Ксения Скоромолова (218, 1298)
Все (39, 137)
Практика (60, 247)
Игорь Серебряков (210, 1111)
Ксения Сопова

===============

### INSTRUCTIONS FOR THE TASK
Output every line of the material above as a Markdown table with the columns Number and Line, leaving out any blank lines.

### ANSWER TO THIS TASK
| Number | Line |
|---|---|
| 1 | Ксения Скоромолова (218, 1298) |
| 2 | Все (39, 137) |
| 3 | Практика (60, 247) |
| 4 | Игорь Серебряков (210, 1111) |
| 5 | Ксения Сопова |